SIPA has spent several years developing new injection mould tooling solutions specifically for medical applications, encompassing wide cell culture containers to deep and narrow blood collection tubes, BCTs. A special cold-half core-centring technology that it developed for BCTs is already used at a leading global supplier of these critical and widely-used items.
The solution developed by SIPA, is the subject of a patent application, this aims to make it possible to adjust the core alignment from the front face of the cold half, in contrast to competing solutions that require access the back of the core plate. The company says that makes any adjustments easier and faster to carry out during production.

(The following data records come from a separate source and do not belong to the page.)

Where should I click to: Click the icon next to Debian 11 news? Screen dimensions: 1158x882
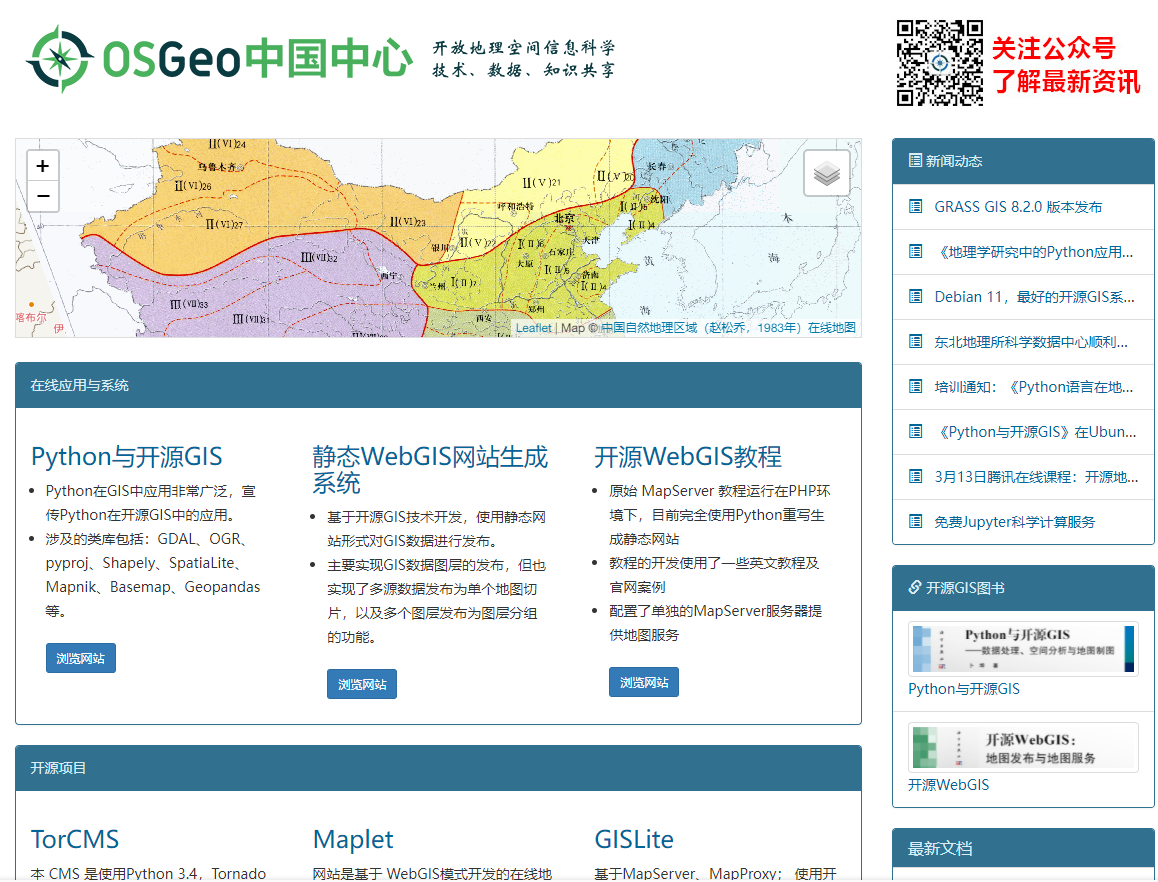tap(915, 296)
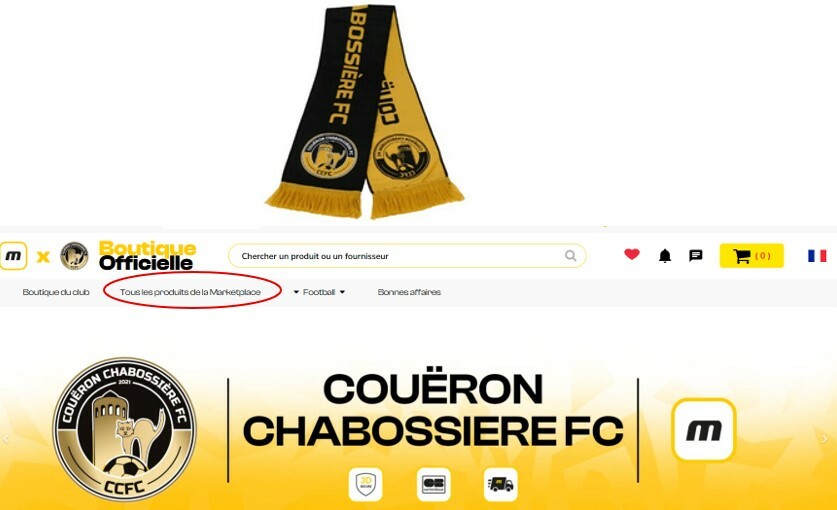
Task: Click the round club crest in header
Action: (74, 256)
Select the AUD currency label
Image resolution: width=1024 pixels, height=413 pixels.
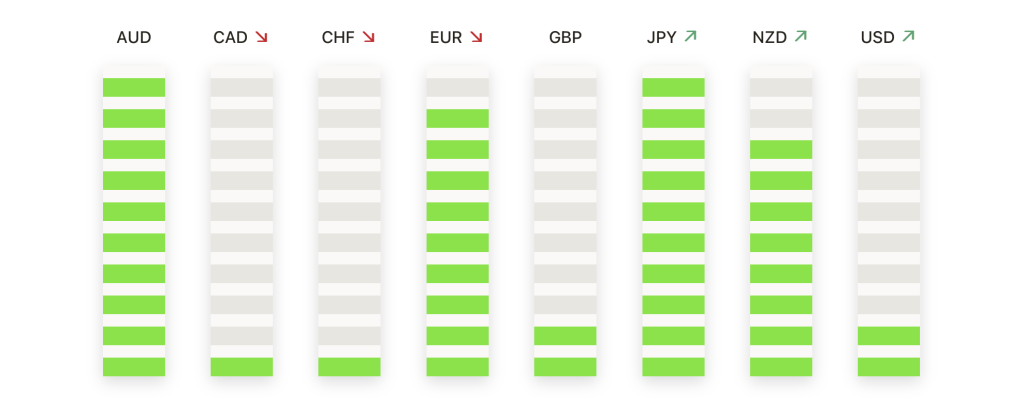(x=134, y=38)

Production of high-quality blood collection tubes demands that wall thickness around the circumference is within very tight tolerances. SIPA claims this can only be guaranteed by precise design and especially accurate production of the various elements in the injection mould. While such criteria also apply to more common PET products like bottle preforms, consistently high performance over long-term production is more difficult to ensure with BCTs.
SIPA claims BCTs have a diameter much smaller than regular preforms, the various components of the mould also have reduced dimensions. In the specific case of the cores, these also have a small diameter, which means that their stiffness is lower than preform cores. As a result, they are more likely to flex under the pressure of the PET melt if the wave front during injection is not perfectly symmetrical.
The situation is made more critical by the fact that injection pressures used in BCT moulding need to be higher than in preform production, due to the higher length: thickness ratios of the tubes. This obviously puts the mould components under greater stress, increasing the potential for deflection of the cores.
The solution developed by SIPA aims to make it easier to fine-tune the positions of the cores, correcting any slightest deviation from the set value, and so enabling production of a product with optimal wall thickness.
A SIPA spokesperson said: “Our solution is unique because it allows the processor to make adjustments to the mould while it is still in the machine, simply via access to the front face of the cold, moving half, No disassembly is necessary, providing the user with a considerable advantage in time taken for the execution of the operations.
“Obviously the task is also much simpler than in an adjustment operation requiring access to the back of the mould, where the mould, or at least part of it, has to be taken out of the injection moulding machine, disassembled, adjusted, reassembled, and then refitted to the machine.”